Ian, thanks for your response!
/home/mz/gcc-test/gcc-build/./gcc/as: line 83: exec: : not found
You must build and install a cross-binutils with the same --target and
--prefix option before you configure and build gcc.
I am a bit confused, I have to admit! It is true that I did use my own
GCC compiler (on the host machine) to get the GCC2 built (skipping step
one of the plan), so from what I gather from your response my host
compiler needs to have all the binutils for the target platform
installed as well, is that correct?
Also, if I build GCC1 should I specify the different target platform I
am interested in (ppc in my example) so that it could build its own
binutils for that platform? Would that work?
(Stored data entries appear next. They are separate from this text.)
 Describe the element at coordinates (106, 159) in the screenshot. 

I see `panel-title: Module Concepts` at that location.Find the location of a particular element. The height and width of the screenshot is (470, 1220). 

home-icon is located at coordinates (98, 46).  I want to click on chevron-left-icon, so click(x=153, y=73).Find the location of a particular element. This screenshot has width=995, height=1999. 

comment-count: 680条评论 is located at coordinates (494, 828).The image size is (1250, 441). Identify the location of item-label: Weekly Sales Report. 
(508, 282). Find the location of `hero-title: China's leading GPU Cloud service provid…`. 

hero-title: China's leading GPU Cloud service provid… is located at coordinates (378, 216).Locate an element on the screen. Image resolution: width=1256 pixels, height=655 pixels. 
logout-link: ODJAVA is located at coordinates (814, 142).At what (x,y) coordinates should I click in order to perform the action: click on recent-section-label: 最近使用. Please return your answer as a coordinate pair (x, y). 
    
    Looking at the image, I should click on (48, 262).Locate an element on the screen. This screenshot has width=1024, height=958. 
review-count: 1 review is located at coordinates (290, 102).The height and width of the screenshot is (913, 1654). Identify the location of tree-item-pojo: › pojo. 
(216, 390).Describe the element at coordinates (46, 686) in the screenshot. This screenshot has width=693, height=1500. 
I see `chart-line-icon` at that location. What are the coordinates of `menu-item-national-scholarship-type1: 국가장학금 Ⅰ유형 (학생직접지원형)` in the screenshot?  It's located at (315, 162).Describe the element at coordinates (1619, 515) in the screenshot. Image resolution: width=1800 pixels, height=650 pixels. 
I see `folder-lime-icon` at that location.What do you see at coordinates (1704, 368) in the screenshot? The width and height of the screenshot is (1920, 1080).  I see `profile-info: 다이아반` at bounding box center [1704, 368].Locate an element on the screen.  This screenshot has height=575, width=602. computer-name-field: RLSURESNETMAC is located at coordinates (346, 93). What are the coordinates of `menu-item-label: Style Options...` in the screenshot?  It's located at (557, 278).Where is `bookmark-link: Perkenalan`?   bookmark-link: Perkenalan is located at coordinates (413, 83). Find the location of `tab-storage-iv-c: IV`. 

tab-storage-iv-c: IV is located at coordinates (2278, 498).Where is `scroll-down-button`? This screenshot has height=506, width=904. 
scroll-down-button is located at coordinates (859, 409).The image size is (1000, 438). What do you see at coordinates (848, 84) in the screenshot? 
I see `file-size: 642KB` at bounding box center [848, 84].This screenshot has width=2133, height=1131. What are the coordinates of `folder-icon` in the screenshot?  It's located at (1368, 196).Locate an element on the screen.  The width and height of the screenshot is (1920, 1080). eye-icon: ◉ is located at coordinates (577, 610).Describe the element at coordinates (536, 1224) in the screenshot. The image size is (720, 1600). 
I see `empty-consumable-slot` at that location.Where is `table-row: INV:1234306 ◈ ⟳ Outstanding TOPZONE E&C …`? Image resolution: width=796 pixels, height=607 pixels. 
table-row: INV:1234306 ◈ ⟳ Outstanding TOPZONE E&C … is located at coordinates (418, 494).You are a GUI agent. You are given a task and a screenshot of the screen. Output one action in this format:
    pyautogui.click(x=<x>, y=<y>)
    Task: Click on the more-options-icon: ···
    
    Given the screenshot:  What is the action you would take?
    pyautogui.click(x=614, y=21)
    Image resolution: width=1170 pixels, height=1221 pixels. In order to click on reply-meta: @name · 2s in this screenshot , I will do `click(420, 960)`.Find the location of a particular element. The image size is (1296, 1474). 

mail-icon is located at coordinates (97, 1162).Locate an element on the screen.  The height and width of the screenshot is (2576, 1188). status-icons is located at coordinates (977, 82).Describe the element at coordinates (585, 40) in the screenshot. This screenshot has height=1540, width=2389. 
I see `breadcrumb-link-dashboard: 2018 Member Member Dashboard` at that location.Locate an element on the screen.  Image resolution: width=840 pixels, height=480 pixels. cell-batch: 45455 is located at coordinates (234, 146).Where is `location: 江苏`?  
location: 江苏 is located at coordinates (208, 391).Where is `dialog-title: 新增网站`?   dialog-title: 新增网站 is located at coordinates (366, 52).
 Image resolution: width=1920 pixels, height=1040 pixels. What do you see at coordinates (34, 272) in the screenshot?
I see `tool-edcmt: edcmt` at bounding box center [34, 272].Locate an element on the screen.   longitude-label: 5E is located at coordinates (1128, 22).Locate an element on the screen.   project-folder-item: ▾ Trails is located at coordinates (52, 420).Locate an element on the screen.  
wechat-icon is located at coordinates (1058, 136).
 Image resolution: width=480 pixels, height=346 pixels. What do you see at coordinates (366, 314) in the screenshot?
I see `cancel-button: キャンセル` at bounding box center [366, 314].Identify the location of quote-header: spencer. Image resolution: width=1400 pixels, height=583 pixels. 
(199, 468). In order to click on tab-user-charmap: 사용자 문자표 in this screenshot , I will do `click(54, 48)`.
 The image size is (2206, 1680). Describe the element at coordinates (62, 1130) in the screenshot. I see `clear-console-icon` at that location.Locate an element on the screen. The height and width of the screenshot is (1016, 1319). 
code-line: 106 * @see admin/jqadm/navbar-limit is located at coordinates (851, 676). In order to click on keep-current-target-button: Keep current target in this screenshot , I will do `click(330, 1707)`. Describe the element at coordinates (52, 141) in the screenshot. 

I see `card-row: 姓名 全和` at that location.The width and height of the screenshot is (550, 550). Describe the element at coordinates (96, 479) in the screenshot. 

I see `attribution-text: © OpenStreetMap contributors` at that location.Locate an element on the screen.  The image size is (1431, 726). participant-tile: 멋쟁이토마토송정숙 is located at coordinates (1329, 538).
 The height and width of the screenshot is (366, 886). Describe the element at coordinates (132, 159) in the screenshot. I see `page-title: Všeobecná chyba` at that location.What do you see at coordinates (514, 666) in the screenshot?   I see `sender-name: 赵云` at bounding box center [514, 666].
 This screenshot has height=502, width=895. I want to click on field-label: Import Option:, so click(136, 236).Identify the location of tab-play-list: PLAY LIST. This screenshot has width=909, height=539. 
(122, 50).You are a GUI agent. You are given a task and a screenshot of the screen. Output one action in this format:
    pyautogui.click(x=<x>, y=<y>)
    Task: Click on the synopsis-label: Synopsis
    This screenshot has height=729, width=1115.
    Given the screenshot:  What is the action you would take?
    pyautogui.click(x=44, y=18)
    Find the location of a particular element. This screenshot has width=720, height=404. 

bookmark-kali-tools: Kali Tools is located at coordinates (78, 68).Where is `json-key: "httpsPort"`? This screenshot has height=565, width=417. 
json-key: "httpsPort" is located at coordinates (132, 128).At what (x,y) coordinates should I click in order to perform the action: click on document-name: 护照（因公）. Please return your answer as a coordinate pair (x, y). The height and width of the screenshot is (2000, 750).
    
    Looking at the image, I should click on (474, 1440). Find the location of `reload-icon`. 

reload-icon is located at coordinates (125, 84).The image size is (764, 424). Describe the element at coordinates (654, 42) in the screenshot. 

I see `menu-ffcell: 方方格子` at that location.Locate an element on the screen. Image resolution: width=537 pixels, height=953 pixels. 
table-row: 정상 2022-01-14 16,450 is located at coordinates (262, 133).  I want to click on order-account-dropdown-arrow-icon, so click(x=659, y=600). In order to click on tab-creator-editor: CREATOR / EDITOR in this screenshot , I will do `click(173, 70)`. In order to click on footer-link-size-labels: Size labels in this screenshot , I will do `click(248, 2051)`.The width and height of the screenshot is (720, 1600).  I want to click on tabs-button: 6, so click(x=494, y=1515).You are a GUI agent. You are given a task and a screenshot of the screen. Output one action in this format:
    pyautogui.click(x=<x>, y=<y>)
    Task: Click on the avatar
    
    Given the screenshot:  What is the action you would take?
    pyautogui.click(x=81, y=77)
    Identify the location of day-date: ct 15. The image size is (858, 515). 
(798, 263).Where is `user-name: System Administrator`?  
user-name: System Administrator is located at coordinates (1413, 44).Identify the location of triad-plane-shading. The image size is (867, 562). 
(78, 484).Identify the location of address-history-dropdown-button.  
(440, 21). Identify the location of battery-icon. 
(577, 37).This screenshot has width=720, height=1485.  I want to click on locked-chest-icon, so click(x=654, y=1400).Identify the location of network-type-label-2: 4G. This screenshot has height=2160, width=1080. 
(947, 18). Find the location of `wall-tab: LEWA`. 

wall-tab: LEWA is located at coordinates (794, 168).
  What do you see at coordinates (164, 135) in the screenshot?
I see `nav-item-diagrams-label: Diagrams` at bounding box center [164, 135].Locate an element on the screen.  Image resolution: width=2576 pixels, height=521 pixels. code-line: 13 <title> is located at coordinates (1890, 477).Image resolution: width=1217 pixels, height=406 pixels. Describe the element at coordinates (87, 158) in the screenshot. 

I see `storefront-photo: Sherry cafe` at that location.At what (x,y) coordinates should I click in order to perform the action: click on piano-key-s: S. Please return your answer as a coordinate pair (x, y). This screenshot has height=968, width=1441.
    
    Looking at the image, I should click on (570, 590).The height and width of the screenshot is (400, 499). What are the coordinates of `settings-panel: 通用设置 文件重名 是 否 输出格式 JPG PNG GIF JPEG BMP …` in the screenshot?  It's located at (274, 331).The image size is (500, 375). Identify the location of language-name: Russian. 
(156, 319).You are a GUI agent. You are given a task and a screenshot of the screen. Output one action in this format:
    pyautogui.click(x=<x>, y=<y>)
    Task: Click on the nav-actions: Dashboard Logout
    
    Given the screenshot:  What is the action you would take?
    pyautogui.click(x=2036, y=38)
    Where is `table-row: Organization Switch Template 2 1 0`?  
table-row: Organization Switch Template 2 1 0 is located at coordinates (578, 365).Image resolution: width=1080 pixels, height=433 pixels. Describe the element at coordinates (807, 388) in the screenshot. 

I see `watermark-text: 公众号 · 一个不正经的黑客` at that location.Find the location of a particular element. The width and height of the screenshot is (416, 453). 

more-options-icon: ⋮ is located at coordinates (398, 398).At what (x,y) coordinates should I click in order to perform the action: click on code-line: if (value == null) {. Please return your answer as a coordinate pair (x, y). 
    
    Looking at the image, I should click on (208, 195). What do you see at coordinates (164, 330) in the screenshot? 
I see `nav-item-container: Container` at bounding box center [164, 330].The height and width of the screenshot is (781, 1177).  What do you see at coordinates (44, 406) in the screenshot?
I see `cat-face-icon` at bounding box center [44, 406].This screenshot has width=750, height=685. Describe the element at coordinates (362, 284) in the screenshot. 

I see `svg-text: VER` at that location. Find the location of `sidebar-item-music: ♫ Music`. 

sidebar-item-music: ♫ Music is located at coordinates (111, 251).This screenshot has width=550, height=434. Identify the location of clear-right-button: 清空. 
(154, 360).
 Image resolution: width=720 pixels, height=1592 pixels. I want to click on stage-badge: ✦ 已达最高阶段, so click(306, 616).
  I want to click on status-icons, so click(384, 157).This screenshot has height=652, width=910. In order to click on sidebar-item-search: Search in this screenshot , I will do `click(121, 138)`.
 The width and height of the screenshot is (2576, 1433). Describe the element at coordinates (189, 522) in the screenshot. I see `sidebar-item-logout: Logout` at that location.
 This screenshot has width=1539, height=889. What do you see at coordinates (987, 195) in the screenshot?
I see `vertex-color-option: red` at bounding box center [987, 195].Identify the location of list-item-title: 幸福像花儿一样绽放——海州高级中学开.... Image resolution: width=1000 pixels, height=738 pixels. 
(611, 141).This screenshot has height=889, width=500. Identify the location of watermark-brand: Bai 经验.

Following from the "Building a cross compiler" section it tells me that
by issuing "make" it "Builds target tools for use by the compiler such
as binutils (bfd, binutils, gas, gprof, ld, and opcodes) if they have
been individually linked or moved into the top level GCC source tree
before configuring." - what does that mean exactly I am unclear?
The strange thing is that my host machine GCC already has i686 and
x86_64 binutils installed (though as a "ready-made" package - I haven't
compiled this from source so can't vouch for the correctness of these
packages) and when I attempted to build GCC2 with
"--target=i686-redhat-linux" it also failed! I know the host GCC on that
machine works as I also do compilation for boh x86_64 and i686 arches
successfully. Maybe I am missing something else.